Lo sviluppo di una moltitudine di servizi digitali – fiore all’occhiello delle smart city – hanno ampliato enormemente la gamma dei possibili accessi che i pirati informatici possono utilizzare per colpire infrastrutture strategiche.
Per esempio, le aree pubbliche di free Wi-fi per gli hacker sono un’occasione ghiotta, vista la mole di dati che vengono raccolti ogni giorno in questi spazi di libera connessione. Inserirsi all’interno di una rete wi-fi, infatti, permette di avere accesso diretto a tutti i dispositivi connessi al router o access point. Quindi, se non adeguatamente protetta, queste reti rappresentano un pericolo per la privacy e i dati di tutti gli utenti connessi.
Anche il Wi-fi domestico è una porta che consente di affacciarsi sull’universo di Internet, ma come ogni porta può essere attraversata anche in senso contrario. Per gestire adeguatamente la sicurezza informatica, alle aziende non basta investire in tecnologie per la protezione dagli attacchi esterni, perché i rischi di vulnerabilità informatica possono provenire anche dall’interno. Infatti, spesso i cyber criminali non utilizzano tecniche sofisticate, ma sfruttano le debolezze del comportamento umano – come la noncuranza dei rischi – per accedere facilmente alle informazioni delle aziende.
«Grazie all’iperconnessione – ha spiegato Gastone Nencini, Country Manager di Trend Micro Italia – un hacker può colpire un punto apparentemente inutile e casuale con lo scopo, in realtà, di garantirsi l’accesso a una specifica rete e poi muoversi liberamente verso il suo reale obiettivo.

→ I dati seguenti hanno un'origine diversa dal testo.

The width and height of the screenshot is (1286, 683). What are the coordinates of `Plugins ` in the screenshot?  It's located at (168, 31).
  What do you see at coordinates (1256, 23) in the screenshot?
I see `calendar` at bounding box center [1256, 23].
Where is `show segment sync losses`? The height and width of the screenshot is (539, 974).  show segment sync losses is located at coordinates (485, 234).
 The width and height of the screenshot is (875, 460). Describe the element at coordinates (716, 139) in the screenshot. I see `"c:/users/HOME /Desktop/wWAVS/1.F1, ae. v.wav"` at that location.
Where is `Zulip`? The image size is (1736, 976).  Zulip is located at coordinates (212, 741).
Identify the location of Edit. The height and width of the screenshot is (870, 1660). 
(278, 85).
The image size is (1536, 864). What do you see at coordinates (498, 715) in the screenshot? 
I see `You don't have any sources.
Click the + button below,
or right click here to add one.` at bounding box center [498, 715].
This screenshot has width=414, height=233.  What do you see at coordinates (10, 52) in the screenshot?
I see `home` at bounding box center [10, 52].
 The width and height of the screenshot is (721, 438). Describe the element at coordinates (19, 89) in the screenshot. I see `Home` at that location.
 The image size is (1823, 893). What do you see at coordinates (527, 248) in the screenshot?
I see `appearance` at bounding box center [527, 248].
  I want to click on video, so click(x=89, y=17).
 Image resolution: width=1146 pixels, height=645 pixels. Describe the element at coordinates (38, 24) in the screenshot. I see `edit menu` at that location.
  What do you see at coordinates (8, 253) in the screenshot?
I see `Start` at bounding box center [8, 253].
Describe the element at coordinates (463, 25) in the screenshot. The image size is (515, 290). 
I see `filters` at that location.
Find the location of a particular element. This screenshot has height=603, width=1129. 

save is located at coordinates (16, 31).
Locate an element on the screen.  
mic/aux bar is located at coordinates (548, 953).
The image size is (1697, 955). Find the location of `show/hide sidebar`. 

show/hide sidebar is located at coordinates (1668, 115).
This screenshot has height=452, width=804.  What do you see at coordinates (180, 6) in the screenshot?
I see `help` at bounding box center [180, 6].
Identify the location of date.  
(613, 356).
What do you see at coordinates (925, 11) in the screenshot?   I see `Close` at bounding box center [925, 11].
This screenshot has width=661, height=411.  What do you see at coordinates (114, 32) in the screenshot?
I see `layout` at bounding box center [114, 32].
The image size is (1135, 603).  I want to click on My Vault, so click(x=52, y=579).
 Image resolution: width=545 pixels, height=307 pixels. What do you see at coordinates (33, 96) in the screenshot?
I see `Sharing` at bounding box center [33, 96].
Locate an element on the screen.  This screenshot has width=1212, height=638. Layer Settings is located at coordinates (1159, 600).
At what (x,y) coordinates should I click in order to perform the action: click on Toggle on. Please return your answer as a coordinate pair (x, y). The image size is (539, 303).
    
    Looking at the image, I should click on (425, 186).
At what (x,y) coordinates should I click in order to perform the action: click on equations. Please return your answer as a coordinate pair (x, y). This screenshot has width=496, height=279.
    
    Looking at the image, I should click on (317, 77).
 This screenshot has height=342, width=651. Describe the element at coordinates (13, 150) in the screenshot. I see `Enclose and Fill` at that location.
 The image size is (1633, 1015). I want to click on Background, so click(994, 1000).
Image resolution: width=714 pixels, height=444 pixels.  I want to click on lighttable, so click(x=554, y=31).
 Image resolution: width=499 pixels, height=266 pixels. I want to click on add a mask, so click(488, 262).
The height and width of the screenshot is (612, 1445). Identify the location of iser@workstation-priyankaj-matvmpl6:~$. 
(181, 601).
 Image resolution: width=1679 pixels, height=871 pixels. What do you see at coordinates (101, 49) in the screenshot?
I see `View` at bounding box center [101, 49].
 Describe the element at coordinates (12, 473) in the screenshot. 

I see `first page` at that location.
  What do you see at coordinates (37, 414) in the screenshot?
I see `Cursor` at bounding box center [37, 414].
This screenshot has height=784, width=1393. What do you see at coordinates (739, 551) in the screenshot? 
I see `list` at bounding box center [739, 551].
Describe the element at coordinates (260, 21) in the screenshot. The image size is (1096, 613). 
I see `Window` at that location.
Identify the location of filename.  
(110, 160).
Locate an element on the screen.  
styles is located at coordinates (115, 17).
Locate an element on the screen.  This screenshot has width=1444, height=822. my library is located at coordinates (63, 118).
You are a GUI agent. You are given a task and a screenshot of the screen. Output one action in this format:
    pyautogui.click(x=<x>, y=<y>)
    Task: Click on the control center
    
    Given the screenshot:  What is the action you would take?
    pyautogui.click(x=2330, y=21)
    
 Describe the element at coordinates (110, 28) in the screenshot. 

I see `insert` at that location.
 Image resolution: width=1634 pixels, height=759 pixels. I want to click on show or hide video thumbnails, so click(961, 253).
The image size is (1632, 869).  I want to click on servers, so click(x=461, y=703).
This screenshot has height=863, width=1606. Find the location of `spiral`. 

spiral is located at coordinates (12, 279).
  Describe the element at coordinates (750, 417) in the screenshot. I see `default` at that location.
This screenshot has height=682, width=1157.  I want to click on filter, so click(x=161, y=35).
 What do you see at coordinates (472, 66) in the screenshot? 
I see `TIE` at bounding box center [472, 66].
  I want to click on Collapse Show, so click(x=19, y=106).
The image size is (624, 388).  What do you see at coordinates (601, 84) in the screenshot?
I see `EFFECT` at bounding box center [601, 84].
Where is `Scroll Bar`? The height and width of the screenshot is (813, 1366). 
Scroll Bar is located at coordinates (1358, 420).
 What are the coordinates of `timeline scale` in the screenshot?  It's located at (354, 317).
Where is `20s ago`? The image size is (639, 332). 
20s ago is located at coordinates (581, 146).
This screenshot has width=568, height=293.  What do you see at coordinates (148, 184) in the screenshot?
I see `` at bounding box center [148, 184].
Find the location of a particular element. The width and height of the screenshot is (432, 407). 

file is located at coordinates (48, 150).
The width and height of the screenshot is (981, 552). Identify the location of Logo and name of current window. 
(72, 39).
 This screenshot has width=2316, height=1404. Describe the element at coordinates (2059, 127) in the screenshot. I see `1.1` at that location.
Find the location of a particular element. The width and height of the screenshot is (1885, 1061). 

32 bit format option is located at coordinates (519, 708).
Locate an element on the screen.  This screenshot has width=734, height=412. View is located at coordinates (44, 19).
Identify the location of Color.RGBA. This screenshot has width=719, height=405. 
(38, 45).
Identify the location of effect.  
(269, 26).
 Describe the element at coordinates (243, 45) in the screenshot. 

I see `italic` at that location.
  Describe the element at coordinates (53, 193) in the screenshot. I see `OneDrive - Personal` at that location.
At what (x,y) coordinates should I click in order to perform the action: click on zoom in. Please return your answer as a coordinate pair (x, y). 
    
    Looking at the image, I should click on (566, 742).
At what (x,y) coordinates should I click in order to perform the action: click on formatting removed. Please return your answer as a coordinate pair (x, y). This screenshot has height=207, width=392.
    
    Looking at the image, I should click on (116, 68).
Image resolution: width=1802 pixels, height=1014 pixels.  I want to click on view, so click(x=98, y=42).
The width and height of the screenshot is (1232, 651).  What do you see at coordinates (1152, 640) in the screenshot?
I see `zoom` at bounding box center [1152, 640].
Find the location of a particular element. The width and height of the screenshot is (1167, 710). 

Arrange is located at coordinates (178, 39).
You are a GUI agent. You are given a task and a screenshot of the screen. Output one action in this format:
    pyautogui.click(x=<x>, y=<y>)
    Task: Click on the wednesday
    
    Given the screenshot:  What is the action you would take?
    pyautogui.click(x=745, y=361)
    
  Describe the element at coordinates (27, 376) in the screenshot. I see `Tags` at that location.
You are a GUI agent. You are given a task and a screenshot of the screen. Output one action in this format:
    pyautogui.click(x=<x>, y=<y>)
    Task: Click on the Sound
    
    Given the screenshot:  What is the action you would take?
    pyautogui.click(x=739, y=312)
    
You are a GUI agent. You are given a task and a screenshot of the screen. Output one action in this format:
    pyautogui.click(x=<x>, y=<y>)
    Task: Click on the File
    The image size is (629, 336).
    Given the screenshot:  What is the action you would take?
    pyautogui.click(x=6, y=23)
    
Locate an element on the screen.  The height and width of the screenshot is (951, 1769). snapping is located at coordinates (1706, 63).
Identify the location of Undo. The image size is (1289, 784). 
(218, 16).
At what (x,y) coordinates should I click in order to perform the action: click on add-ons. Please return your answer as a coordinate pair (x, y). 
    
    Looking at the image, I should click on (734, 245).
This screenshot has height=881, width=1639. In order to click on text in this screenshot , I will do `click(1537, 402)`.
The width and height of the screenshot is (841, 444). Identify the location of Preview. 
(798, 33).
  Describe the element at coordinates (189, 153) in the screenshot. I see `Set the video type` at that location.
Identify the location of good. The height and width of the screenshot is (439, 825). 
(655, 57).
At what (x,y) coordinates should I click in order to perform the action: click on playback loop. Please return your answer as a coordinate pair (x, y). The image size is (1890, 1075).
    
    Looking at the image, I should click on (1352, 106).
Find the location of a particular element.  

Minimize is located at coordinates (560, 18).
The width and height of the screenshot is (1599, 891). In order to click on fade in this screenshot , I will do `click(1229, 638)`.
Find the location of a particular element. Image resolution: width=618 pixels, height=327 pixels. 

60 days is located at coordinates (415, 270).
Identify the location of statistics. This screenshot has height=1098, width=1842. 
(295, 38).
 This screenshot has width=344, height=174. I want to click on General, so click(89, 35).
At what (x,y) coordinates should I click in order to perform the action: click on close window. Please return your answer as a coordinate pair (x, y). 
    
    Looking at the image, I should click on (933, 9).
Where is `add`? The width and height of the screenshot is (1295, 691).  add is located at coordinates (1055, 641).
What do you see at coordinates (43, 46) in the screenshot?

Come nel caso di un ragazzo che sta facendo lezione in Dad sul computer del padre, il quale è però l’amministratore delegato di un’importante multinazionale: ecco una porta aperta per andare a carpire informazioni societarie riservate. Oppure, è sufficiente passare attraverso lo smartphone di un fornitore per andare a colpire i vertici di un’azienda. Ecco perché il mondo della politica deve agire con rapidità, accelerando i processi verso una maggior tutela della rete e degli utenti, partendo dalla formazione di chi lavora nella pubblica amministrazione e favorendo gli investimenti dei piccoli imprenditori in interventi di cybersecurity».